● WORK TO COMPLETE: With the first line below as the start and the line containing "Task: Click the add2 array element box" as the end, copy every line between them exactly, ends included.

*** DATA FOR THIS TASK ***

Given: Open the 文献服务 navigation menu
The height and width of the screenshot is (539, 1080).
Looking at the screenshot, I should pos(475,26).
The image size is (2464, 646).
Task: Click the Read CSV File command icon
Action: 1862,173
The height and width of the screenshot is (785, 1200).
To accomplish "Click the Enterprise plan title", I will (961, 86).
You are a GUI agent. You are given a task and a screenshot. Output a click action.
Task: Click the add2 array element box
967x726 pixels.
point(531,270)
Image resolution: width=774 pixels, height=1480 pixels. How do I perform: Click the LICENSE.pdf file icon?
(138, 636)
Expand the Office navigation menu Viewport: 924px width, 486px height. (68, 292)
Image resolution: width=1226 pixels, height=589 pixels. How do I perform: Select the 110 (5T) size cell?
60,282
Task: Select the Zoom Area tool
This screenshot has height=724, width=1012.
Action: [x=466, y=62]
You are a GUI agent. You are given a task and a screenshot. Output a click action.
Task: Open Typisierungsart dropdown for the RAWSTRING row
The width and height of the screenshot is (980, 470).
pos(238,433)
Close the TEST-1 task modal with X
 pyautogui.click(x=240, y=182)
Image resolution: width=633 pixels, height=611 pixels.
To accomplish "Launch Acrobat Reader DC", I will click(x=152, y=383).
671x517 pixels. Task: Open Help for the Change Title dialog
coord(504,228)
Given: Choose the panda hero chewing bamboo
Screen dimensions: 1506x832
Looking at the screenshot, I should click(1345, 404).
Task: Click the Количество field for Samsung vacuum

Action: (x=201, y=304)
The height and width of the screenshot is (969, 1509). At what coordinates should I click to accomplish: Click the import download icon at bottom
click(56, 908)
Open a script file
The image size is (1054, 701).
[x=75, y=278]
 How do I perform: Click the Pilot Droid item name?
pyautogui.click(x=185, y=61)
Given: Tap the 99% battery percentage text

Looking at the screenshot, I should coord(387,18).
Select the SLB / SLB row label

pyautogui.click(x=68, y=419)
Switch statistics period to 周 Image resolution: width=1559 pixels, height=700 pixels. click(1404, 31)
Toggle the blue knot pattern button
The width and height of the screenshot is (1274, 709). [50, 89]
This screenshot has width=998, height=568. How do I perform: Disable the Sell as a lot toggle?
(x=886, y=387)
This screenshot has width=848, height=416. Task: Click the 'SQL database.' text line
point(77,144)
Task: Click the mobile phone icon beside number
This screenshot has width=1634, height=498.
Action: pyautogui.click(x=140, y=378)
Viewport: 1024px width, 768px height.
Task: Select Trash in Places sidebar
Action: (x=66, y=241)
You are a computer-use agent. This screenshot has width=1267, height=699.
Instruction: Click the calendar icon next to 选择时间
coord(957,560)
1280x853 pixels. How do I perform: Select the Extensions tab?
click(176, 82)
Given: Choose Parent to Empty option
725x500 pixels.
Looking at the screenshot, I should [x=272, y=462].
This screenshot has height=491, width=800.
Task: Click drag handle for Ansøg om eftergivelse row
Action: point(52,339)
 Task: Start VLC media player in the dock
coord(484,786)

*** End of DATA FOR THIS TASK ***

● RESULT BELOW:
Given: Open the 文献服务 navigation menu
The height and width of the screenshot is (539, 1080).
Looking at the screenshot, I should pos(475,26).
The image size is (2464, 646).
Task: Click the Read CSV File command icon
Action: 1862,173
The height and width of the screenshot is (785, 1200).
To accomplish "Click the Enterprise plan title", I will (961, 86).
You are a GUI agent. You are given a task and a screenshot. Output a click action.
Task: Click the add2 array element box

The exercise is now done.